» The input:
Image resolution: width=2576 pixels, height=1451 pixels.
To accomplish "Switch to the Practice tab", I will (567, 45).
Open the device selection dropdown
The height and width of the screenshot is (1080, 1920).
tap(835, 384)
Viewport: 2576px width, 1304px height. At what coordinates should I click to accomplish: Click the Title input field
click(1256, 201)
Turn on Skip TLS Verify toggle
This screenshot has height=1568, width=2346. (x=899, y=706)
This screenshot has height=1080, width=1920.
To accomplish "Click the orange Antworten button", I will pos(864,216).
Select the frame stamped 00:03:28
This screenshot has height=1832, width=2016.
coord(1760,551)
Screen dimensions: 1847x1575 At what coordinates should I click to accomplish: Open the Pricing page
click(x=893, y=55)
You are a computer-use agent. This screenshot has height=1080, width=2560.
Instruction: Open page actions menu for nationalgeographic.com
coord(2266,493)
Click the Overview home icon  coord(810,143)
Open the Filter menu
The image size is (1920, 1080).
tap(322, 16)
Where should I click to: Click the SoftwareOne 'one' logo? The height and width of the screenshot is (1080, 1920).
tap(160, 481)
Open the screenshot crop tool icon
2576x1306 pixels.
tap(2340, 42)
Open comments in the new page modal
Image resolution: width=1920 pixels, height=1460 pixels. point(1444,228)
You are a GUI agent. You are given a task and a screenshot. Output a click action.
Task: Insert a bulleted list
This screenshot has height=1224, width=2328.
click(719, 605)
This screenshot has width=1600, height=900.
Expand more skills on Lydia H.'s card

» Task directions: Lines that include the word "agent" are to be extracted from the data above.

» Exercise response:
You are a computer-use agent. This screenshot has height=1080, width=2560.
You are a GUI agent. You are given a task and a screenshot. Output a click action.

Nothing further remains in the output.